Friday, January 9, 2009

"Mong Kok" in a quiet corner in North Carolina

"Mong Kok" is a "happening" place in Hong Kong with lots of shopping, food...and people. When I visited Winston Salem and Lewisville in North Carolina in December, I was surprised to find a small Chinese restaurant named Mong Kok in a small, quiet strip mall. I knew immediately that the owner must be from Hong Kong.

I walked into the restaurant and was greeted by friendly smiles. The owner looked like Chinese to me, but it was still hard for me to tell if she was from Hong Kong. I was looking at the menu and started to speak to her in Cantonese (mother tongue of Hong Kong people). The owner looked at me and said "whoa, you speak Cantonese? Where are you from?" It is always good to see a familiar face in a foreign land. We started chatting and found out that she was indeed from Hong Kong and had lived in the U.S. for many years.

When I brought up the name of the restaurant, the owner said, "we are in a quiet location and that's why we call this place Mong Kok in the Chinese name." In Chinese, Mong Kok means a busy corner. So they chose the name for "feng shui" reason, hoping that it will bring them lots of business. The English name of this restaurant is called China Wok Chinese restaurant.

To be honest, with the quality of their food and service, I see no reason they will not do well. They even do free delivery for orders over $10. It is indeed a small restaurant...actually it is more like a take-out place, but I think it is what they offer that matters.

If you are in the area and are interested in trying it out, the address is 189 Lowes Foods Drive, Lewisville, NC 27023. Phone number: (336) 945-6228.

Wednesday, December 17, 2008

Panda Express - More Than a Fast Food Restaurant

People usually say you can't expect much from a fast food restaurant. The food is generally okay and the service is fast, but impersonal. Obviously, as with anything under the sun, stereotypes are generalizations that do not work on everybody. I have been to Panda Express several times and I was impressed with their service every time I was there.

I am in love with their BBQ pork, a Cantonese dish from the Guangdong Province of China. It is oven-roasted and glazed with Chinese BBQ sauce. Being a Chinese myself, I have to say that this dish is particularly authentic and works well as an ingredient for fried rice or chow mien. I took a casual photo of the BBQ pork as shown below. During my last visit there, I asked for three portions of their BBQ pork for takeout. Their tray for this entree item was empty, but they said they would prepare them immediately. The friendly cashier offered me a free drink while I was waiting.

The pork came out hot and steamy, which was way better than having them sitting in the food tray for hours like those in the Chinese buffet restaurants. The staff who was cutting the meat made sure he gave me the correct portions by measuring them in a container before putting them in my takeout box.

At Panda Express, I see several important elements of customer service - care, anticipation, quality, and precision.

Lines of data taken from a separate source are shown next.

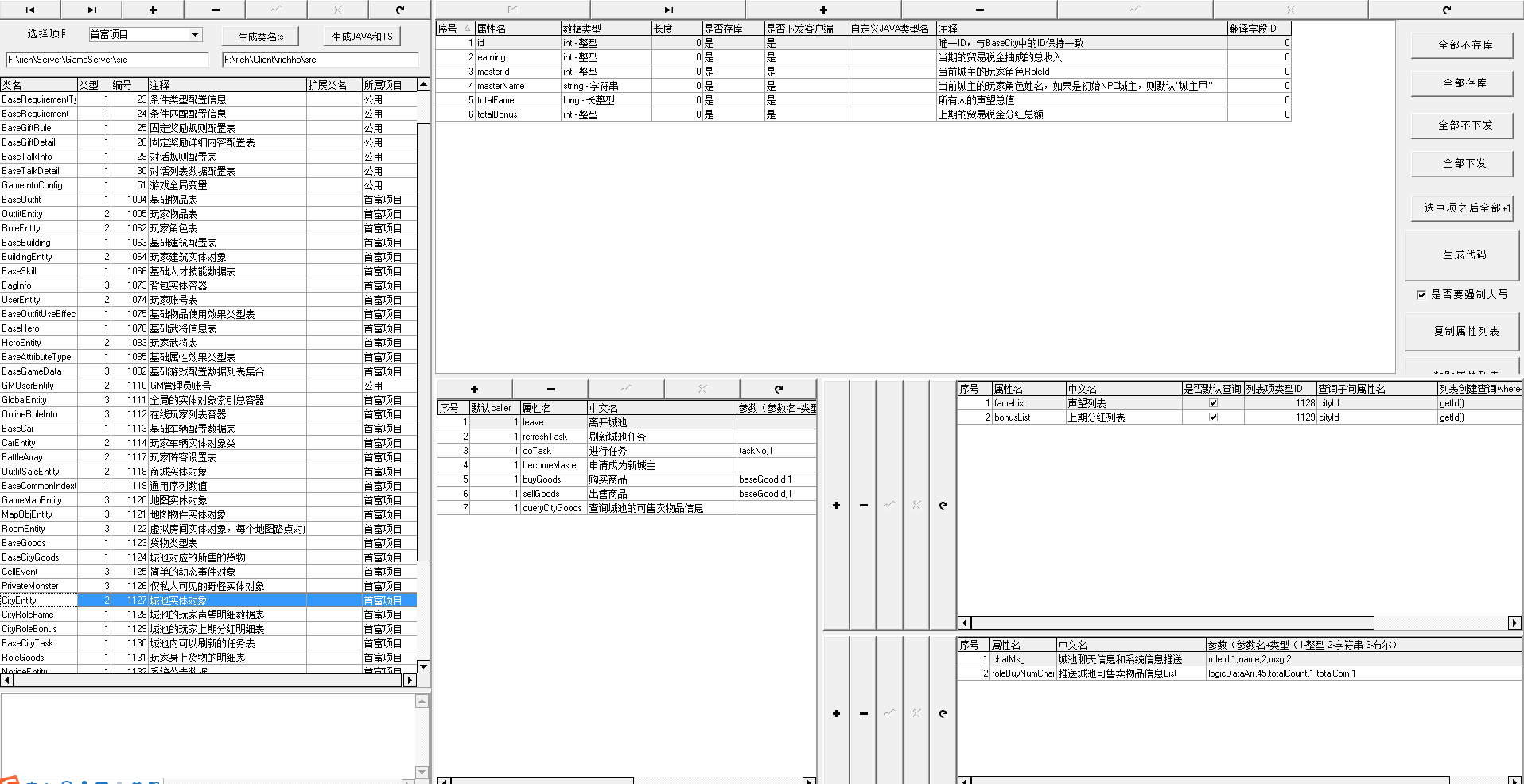Remove method row using minus above leave table

point(550,389)
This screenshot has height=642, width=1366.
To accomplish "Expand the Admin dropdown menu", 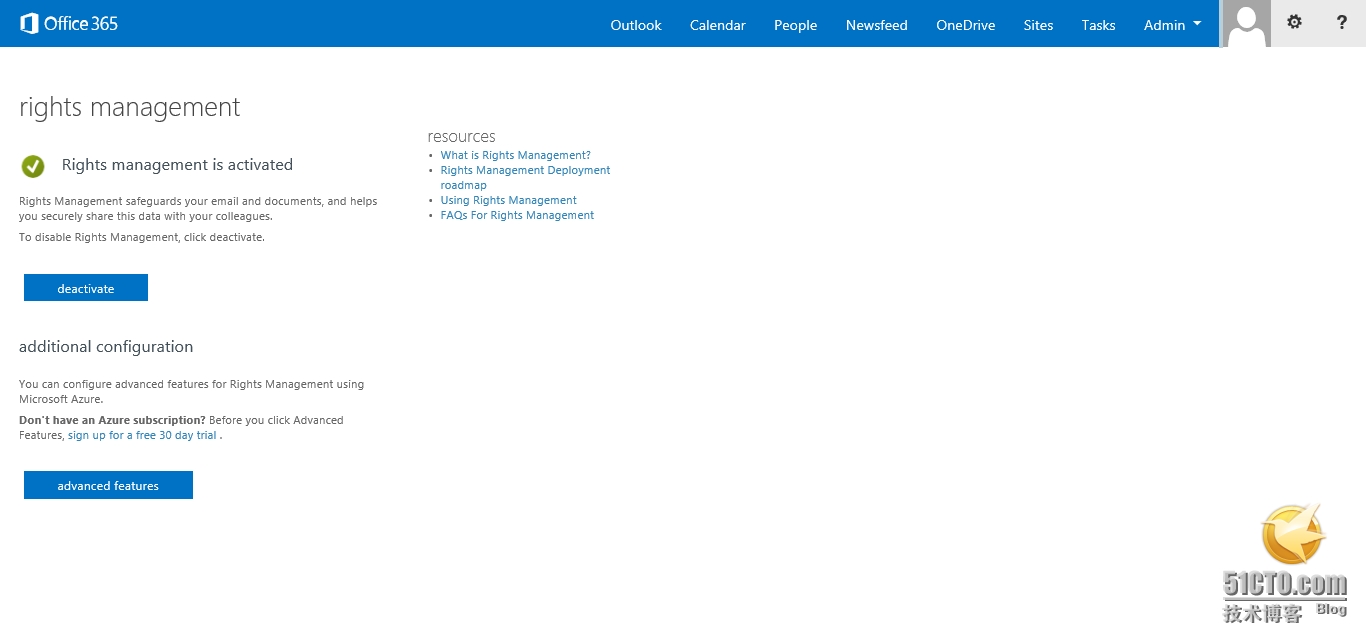I will click(1172, 25).
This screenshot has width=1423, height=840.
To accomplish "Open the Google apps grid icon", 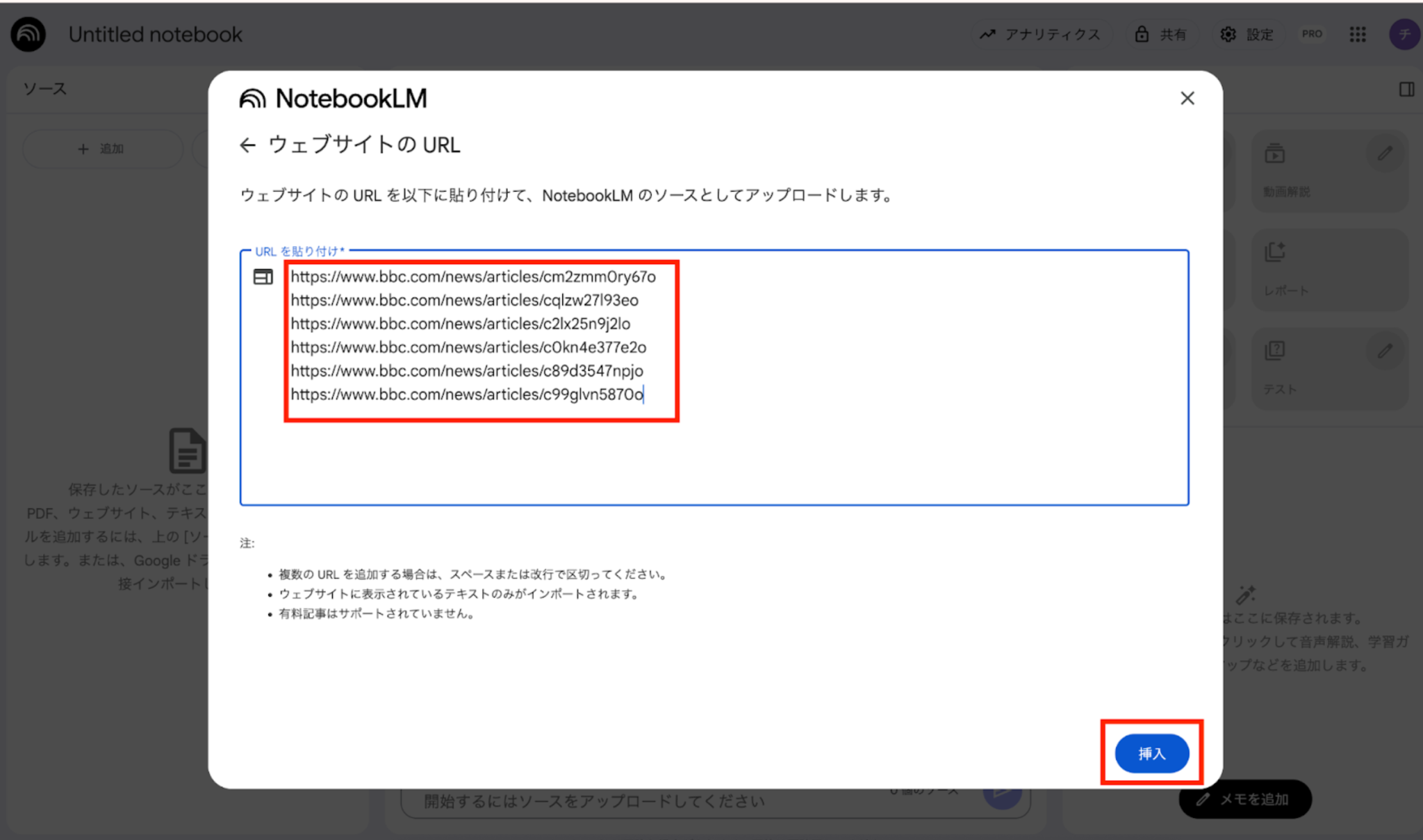I will point(1358,34).
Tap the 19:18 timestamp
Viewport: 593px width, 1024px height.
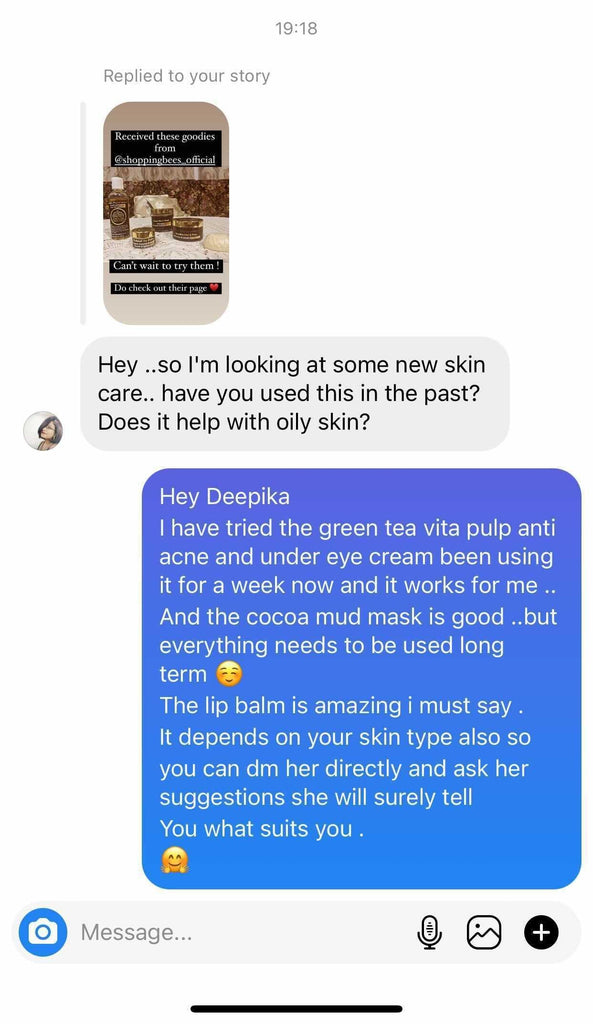pyautogui.click(x=296, y=28)
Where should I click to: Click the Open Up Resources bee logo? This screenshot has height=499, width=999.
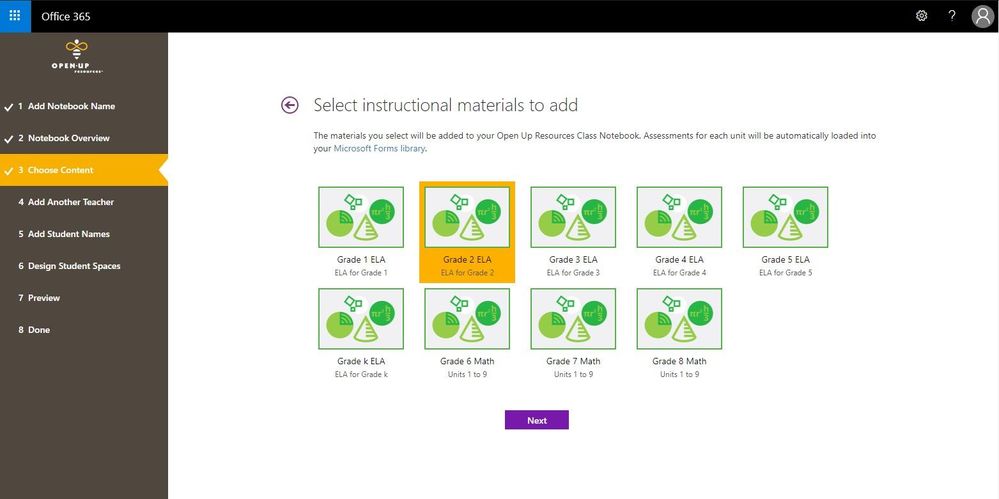tap(77, 58)
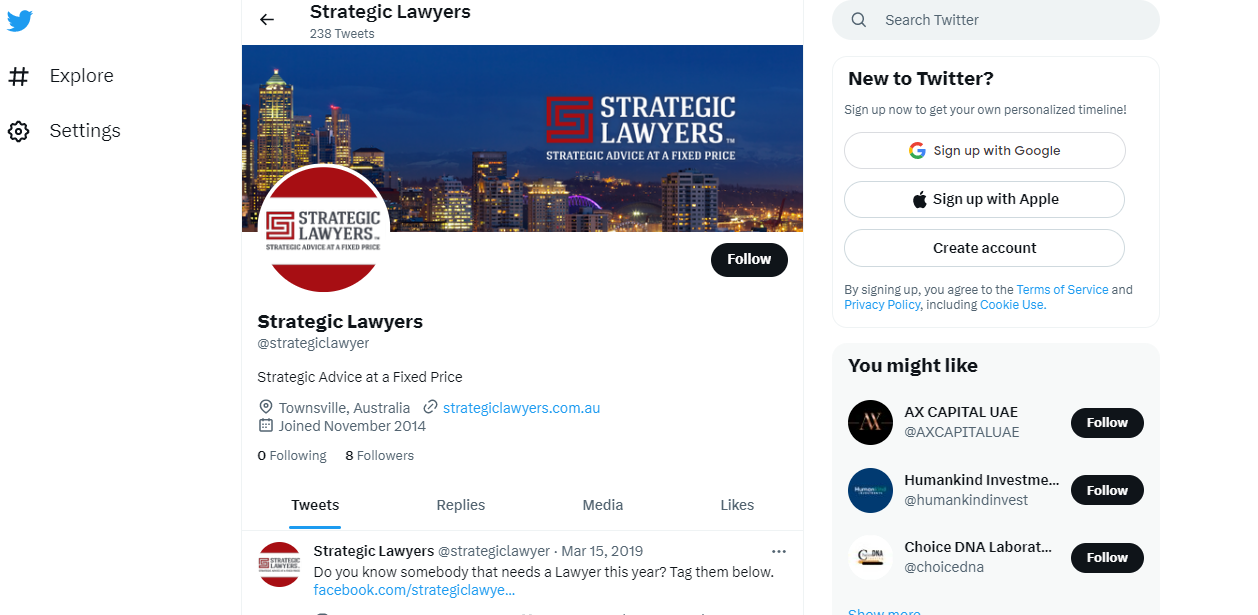Image resolution: width=1258 pixels, height=615 pixels.
Task: Switch to the Media tab
Action: point(603,505)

I am sure many restaurants or stores have the same values, but not many of them actually are able to demonstrate them and have a resonance with the customers. This is definitely more than a fast food restaurant.

Monday, August 18, 2008

Cantonese restaurant in Reynoldsburg, Ohio

Dim sum is a popular Cantonese meal for Chinese. It is a meal with different small dishes of delicacies such as steamed shrimp dumplings and deep fried taro puff. Most Chinese restaurants do not serve dim sum because it requires a different set of skills and not all Chinese chefs know how to make them.

Fortunately, I found one Chinese restaurant called Sun Tung Lok in Reynoldsburg, Ohio that serves around 10 dishes of dim sum, including shrimp dumplings and steamed spareribs with black beans (as shown below). The size is much bigger than a regular dim sum size, but the taste is exactly the same as what a Chinese restaurant in Hong Kong serves.

Since not many Americans know what dim sum is, they do not make them often. I usually call to make sure they prepare them before I drive there. It is a hassle, but unless you are in big cities like Las Vegas, New York or Los Angeles, it is next to impossible to find a restaurant that can make proper dim sum.